Select the MOST relevant post - not just any match. Only link if there's genuine topical overlap.
Consider:
- Topical overlap (REQUIRED): Does it actually discuss what you're referencing? Contextual fit matters more than keyword matches.
- Recency: Prefer newer posts if multiple strong matches
- Depth: Prefer substantive posts over brief mentions
If no post has genuine topical overlap, skip linking. Don't force tenuous connections.
Red Flags - You're About to Violate This Skill
Skipping search (DON'T SKIP):
- "This reference is too vague to link" → Search anyway, might find exact match
- "I don't have time to search" → Takes 30 seconds, always worth it
- "The reader probably won't click" → Links still provide context and SEO value
- "I'll add links in a second pass" → You won't. Do it now.
- "The reference is implicit, not explicit" → Implicit references often make the best links
Using wrong format (ALWAYS USE RELATIVE PATHS):
- Using full URLs under time pressure → Always
/slug/neverhttps://nickang.com/slug/ - "Full URL is clearer" → No. Relative paths required for proper routing.
- "I'll fix format later" → Fix it now. Wrong format breaks site navigation.

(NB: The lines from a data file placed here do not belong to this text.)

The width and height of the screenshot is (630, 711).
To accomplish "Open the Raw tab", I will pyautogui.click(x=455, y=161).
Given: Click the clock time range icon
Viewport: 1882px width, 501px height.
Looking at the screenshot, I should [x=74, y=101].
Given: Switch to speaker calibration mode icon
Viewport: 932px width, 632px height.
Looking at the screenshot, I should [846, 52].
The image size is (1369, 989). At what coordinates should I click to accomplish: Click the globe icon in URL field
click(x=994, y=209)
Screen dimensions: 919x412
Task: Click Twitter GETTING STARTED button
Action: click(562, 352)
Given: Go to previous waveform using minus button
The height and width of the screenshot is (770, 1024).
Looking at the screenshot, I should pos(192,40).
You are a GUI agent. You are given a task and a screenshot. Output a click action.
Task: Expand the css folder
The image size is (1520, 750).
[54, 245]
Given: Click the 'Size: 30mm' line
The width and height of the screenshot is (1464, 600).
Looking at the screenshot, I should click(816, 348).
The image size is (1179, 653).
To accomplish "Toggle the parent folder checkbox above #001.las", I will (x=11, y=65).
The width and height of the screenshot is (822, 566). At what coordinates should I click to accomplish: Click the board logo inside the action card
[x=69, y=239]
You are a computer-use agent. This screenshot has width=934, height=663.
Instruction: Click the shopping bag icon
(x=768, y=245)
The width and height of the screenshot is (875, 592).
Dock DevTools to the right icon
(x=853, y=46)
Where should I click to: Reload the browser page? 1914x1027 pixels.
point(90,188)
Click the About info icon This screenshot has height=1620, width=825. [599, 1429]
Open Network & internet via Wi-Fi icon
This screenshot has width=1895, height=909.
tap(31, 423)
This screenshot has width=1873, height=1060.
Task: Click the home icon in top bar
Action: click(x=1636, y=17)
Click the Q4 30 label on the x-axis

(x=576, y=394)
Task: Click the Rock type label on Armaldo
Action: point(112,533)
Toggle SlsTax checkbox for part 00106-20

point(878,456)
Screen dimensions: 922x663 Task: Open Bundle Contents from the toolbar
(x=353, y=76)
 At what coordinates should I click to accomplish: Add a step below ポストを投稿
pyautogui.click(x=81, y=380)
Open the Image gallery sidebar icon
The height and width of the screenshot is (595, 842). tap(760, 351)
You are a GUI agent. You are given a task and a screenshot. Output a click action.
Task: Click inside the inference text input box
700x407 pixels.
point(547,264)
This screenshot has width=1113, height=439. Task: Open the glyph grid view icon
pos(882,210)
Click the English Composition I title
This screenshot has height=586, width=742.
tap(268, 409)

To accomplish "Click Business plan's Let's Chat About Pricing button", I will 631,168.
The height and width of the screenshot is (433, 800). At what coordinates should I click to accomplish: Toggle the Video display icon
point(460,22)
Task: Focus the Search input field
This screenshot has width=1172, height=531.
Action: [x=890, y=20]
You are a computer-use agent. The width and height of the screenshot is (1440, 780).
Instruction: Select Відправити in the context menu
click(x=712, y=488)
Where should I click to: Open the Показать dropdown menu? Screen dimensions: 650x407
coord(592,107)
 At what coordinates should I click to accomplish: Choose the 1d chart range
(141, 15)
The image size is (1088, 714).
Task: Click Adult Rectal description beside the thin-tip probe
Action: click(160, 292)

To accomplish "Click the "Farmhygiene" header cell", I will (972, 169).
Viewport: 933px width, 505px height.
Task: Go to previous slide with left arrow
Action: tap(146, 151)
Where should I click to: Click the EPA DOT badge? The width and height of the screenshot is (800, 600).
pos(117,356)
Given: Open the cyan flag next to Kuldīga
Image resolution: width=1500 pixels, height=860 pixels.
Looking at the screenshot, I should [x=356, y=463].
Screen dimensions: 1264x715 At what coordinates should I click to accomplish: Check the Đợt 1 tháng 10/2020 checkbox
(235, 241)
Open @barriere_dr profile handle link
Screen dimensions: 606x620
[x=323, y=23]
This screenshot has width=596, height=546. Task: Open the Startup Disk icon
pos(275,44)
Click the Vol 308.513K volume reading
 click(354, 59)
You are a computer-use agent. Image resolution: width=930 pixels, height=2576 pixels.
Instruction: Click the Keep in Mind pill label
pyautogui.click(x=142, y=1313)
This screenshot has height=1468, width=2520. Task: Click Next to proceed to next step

Forcing tenuous links (DON'T LINK):
- "This keyword appears somewhere" → Only link if topically relevant
- "Close enough" → Not close enough. Needs genuine overlap.
- "Better to have some link" → No. No link better than wrong link.
All red flags mean: Follow the skill workflow exactly.
Common Mistakes
| Mistake | Fix |
|---|---|
| Using full URLs under time pressure | ALWAYS /slug/ NEVER https://nickang.com/slug/ |
| Forgetting trailing slash | Always /post-slug/ not /post-slug |
| Linking to first search result | Review multiple results, pick MOST relevant |
| Forcing tenuous keyword matches | Only link if genuine topical overlap exists |
| Skipping implicit references | "When I worked at Shopify" → link to Shopify posts |
| Adding links in imagined "second pass" | Do it now during editing, not later |
| Using full file paths | Use /subfolder/ not /content/blog/subfolder/ |
When NOT to Link
Skip linking only when:
- No relevant post exists after thorough search
- Reference is to external content (books, other blogs, etc.)
- Already have 3+ links in same paragraph (avoid link overload)
Document your reasoning if skipping.